Eating healthy seems simple, but when you’re on the go it can be easy to forget these basic nutritional guidelines. According to the CDC, a healthy diet emphasizes fresh fruits and veggies, whole grains, lean meats, poultry, fish, nuts, beans, and eggs. You don’t have to be a master chef to create tasty and healthy meals – if finding time to prepare even simple meals each day is difficult, set aside a few hours each weekend to meal prep or subscribe to a prepared meal service if funds allow to avoid the drive-through when you’re on the road. On a day when time is tight, grab a protein bar or some nuts for that extra bit of healthy energy.

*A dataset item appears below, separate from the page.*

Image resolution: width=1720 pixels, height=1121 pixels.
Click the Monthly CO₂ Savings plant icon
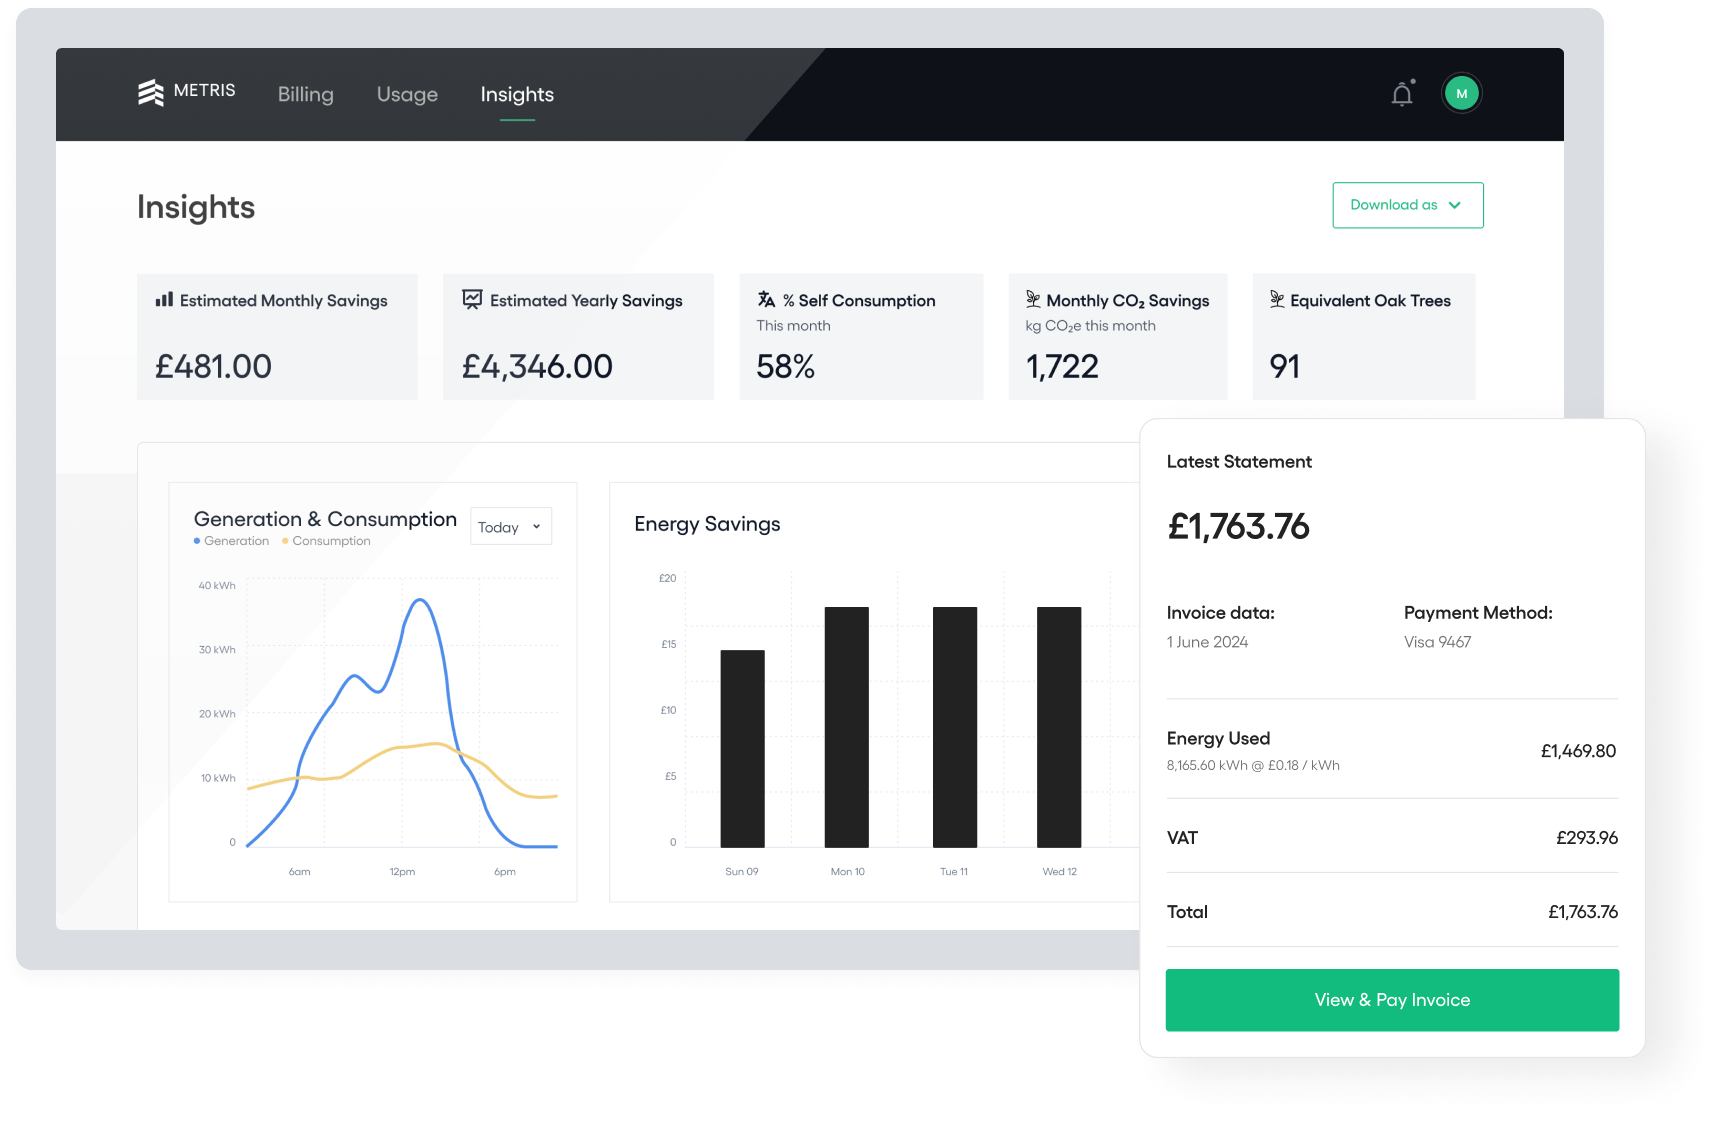point(1033,300)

Though many of us don’t get it, we actually need 7 to 8 hours of sleep each night to function at our best during the day. Setting a bedtime and wakeup time each day that you stick to no matter what can be enormously helpful. Many smartphones can do this easily. If getting in bed isn’t an issue but falling asleep is, you aren’t alone. Stress can cause insomnia, and what caregiver isn’t under stress? According to the National Sleep Foundation, natural sleep aids such as valerian and melatonin can help, as well as relaxation exercises.
Get Plenty of Exercise
Exercise is key for a healthy body and mind. It reduces stress and improves your mood by releasing endorphins. Try to make time for 20 to 30 minutes of moderate exercise per day. You don’t need an expensive gym membership – something as simple as taking the dog for a walk around the block is a great start.
Don’t Forget Your Own Health
Though it may sometimes seem like your weekly routine is already filled to the brim with doctor visits for your loved one, that doesn’t mean that you shouldn’t go to the doctor too. Don’t put off your own check ups or put your own problems on the back burner. If you aren’t healthy, those who rely on you won’t be able to get to their appointments either. Mental health just as important as physical. Depression and anxiety are common when caring for an aging loved one. Emotional pain can affect eating, sleeping, and exercise. Don’t be afraid to contact a therapist if you’re feeling hopelessness or sadness.
Diet, exercise, and sleep all contribute to overall wellness. Remember, you can’t provide the care your loved one needs if you aren’t healthy and happy yourself. These points are simple but easy to forget when thinking only of others. Take a step back and make time for yourself. Your family will thank you.